Consider the linear map $ T:(D,\newcommand\vertiii[1]{{\left\vert\kern-0.25ex\left\vert\kern-0.25ex\left\vert #1 \right\vert\kern-0.25ex\right\vert\kern-0.25ex\right\vert}} \vertiii{\,})\rightarrow\mathbb{R}\times\ell_1(\mathbb{N}) $ given by $(T\mathbf{x})_1=\mathbf{x}(1)$ and $(T\mathbf{x})_2(n)=\mathbf{x}(n+1)-\mathbf{x}(n)$ for $n\geq1$. Clearly, $T$ is invertible and $T^{-1}[r,\mathbf{y}](1)=r$ and $T^{-1}[r,\mathbf{y}](n)=r+\sum^{n-1}_{j=1}\mathbf{y}(j)$ for $n\geq2$. Then $$\begin{align} \|T\mathbf{x}\|_{\mathbf{R}\otimes\ell_1}=|(T\mathbf{x})_1|+ \|(T\mathbf{x})_2\|_{\ell_1}=\newcommand\vertiii[1]{{\left\vert\kern-0.25ex\left\vert\kern-0.25ex\left\vert #1 \right\vert\kern-0.25ex\right\vert\kern-0.25ex\right\vert}} \vertiii{\mathbf{x}}\tag{3}\label{three} \end{align}$$ This implies that $D$ and $\mathbb{R}\times\ell_1(\mathbb{N})$ are isometric. In particular, $(D,\newcommand\vertiii[1]{{\left\vert\kern-0.25ex\left\vert\kern-0.25ex\left\vert #1 \right\vert\kern-0.25ex\right\vert\kern-0.25ex\right\vert}} \vertiii{\,})$ is a Banach space.

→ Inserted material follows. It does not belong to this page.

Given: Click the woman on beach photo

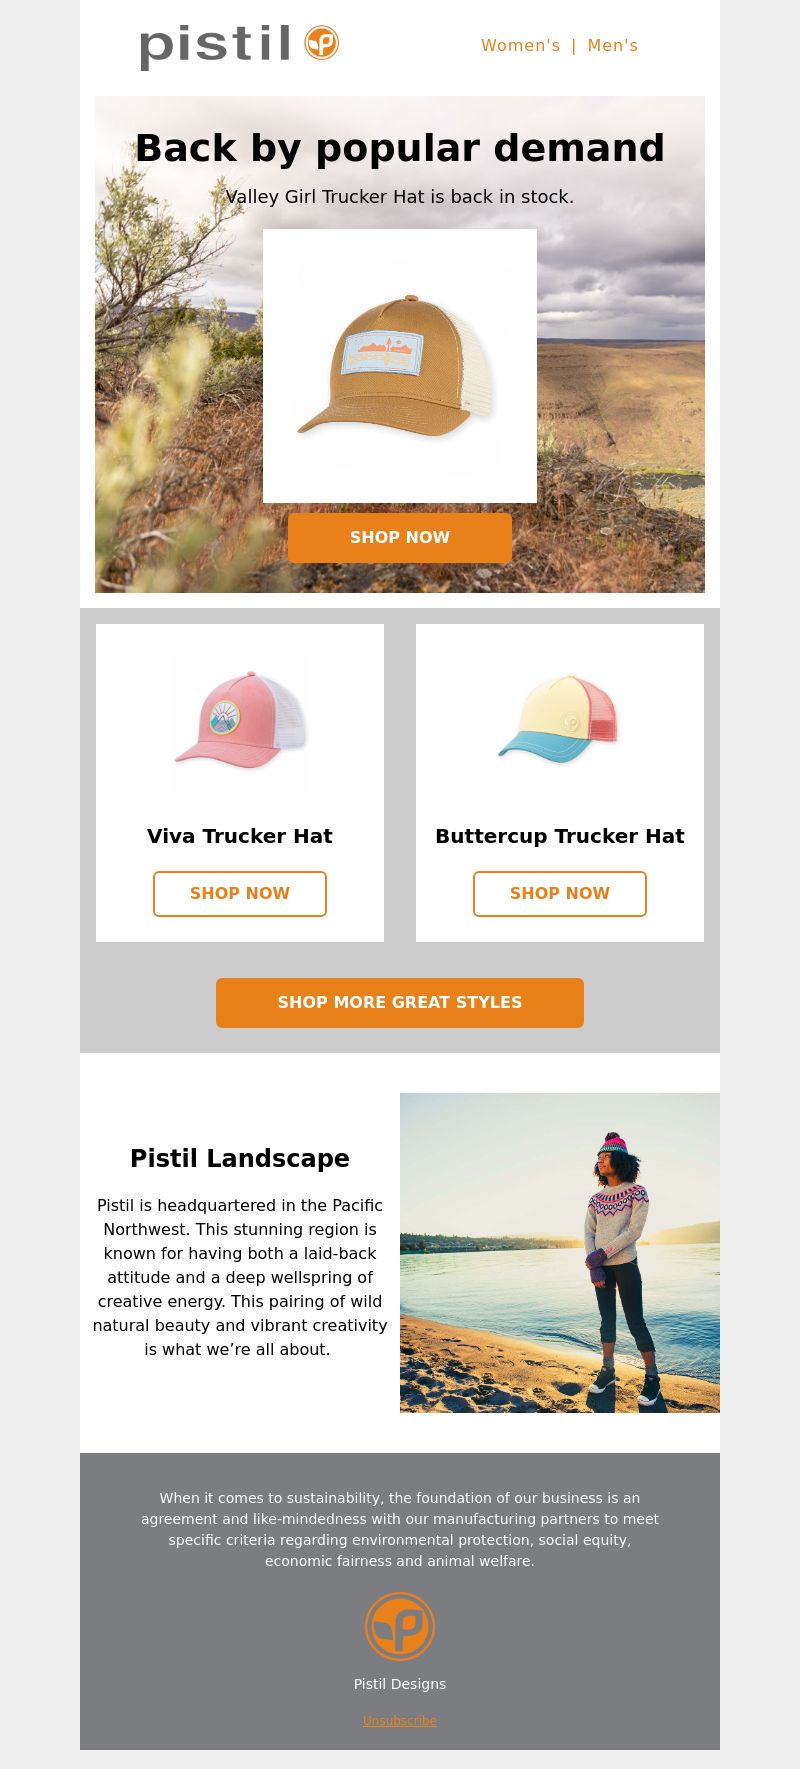Looking at the screenshot, I should (x=560, y=1253).
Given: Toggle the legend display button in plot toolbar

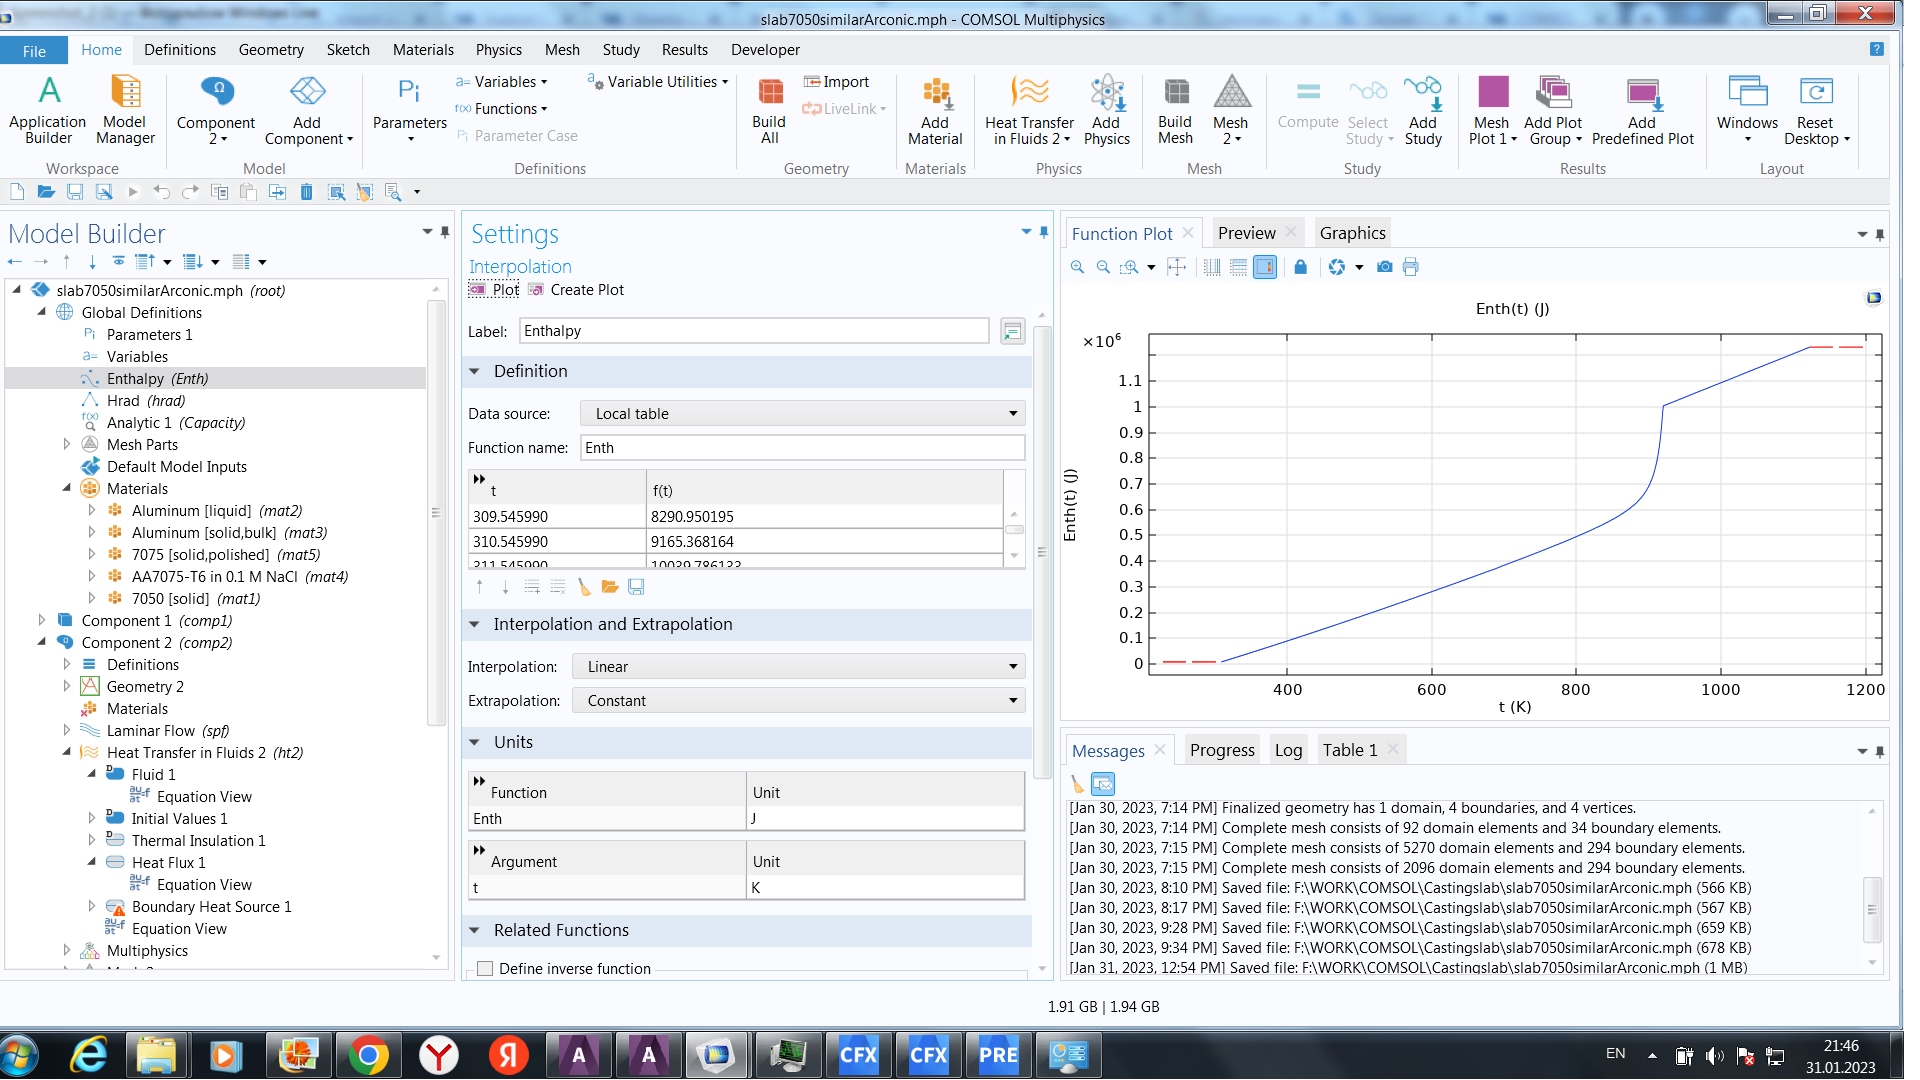Looking at the screenshot, I should (x=1265, y=267).
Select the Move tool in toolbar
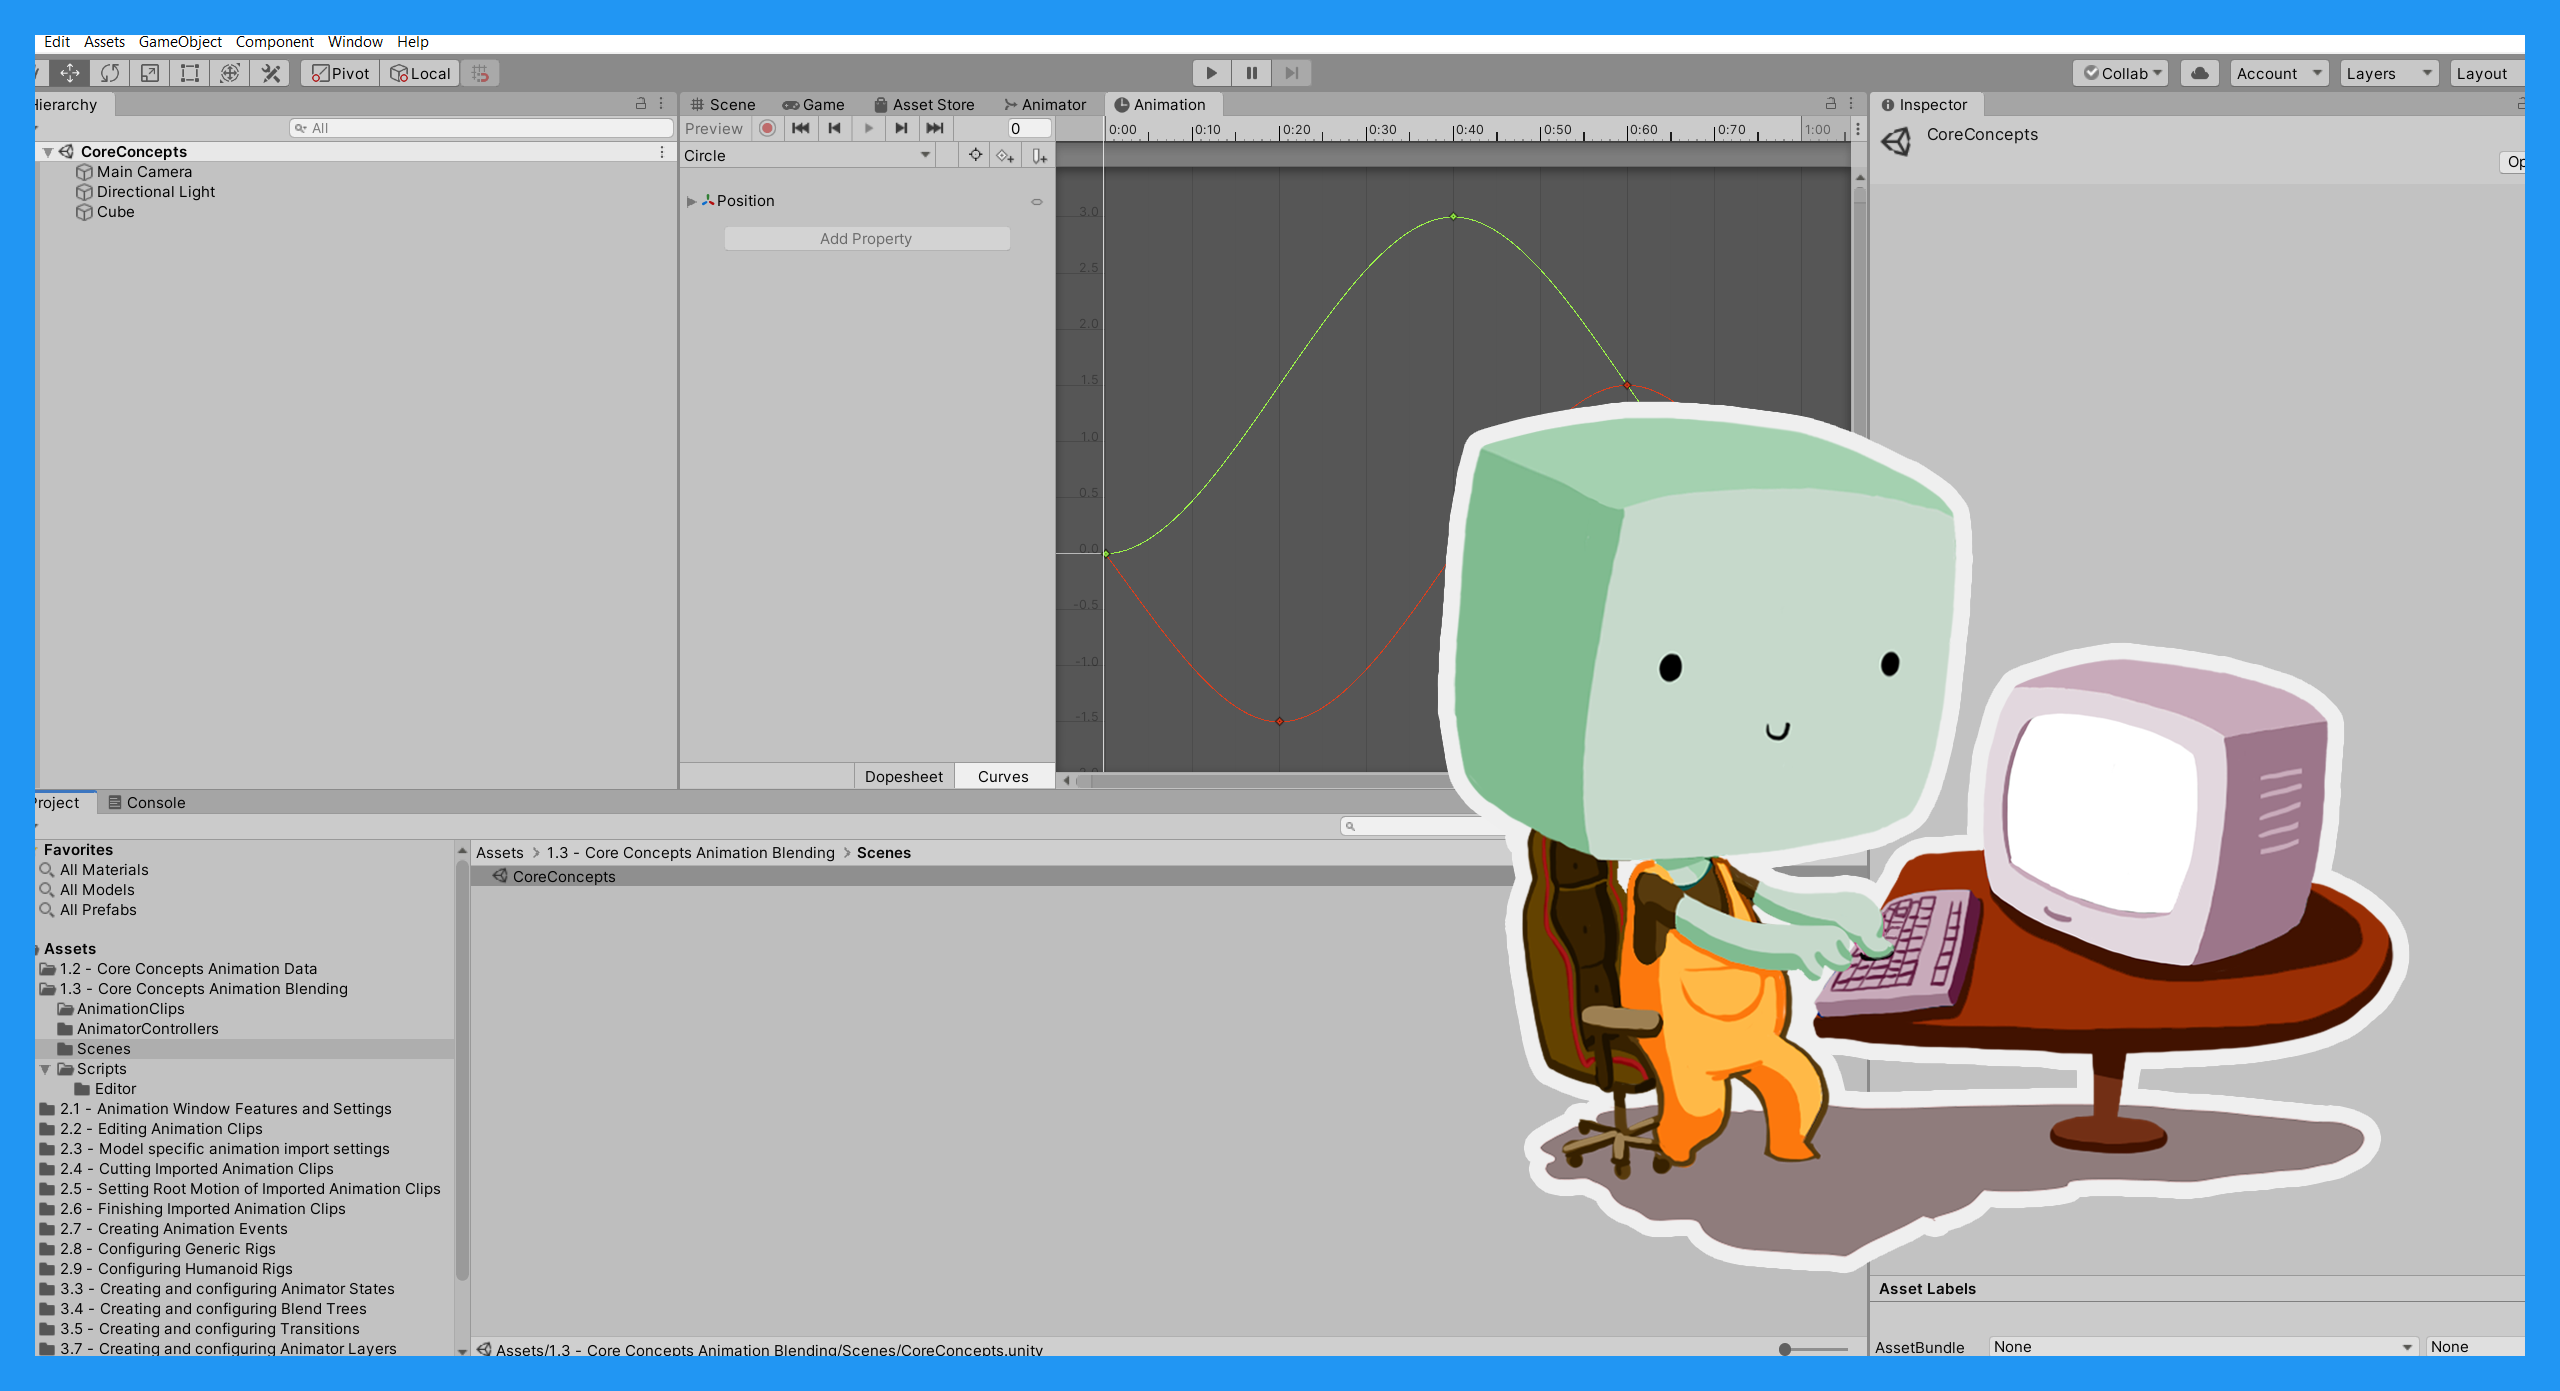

We have all the ingredients to provide a proof for sufficiency in the statement in the OP:
For each $n\in\mathbb{N}$, $$\lambda_n(\mathbf{y}):=\sum^n_{k=1}a_n\mathbf{y}(n)=a_n\sum^n_{j=1}\mathbf{y}(k) - \left(\sum^{n-1}_{k=1}(a_{k+1}-a_k)\Big(\sum^k_{j=1}\mathbf{y}(j)\Big)\right) $$ which corresponds to the element $[\beta_n,-\mathbf{b}_n]\in S^*$ with $\beta=0$, $\mathbf{b}_n(k)=a_{k+1}-a_k$, for $1\leq k<n$, $\mathbf{b}_n(n)=a_n$, and $\mathbf{b}_n(k)=0$ for $k>n$. Since for each $\mathbf{y}\in S$ the series $\sum^na_n\mathbf{y}(n)$ converges, the conditions of the uniform boundedness principle are satisfied. Hence $$\begin{align} \sup_n\big(|a_n|+\sum^{n-1}_{k=1}|a_{k+1}-a_k|\big)<\infty \tag{4}\label{four} \end{align} $$ and the desired conclusion follows.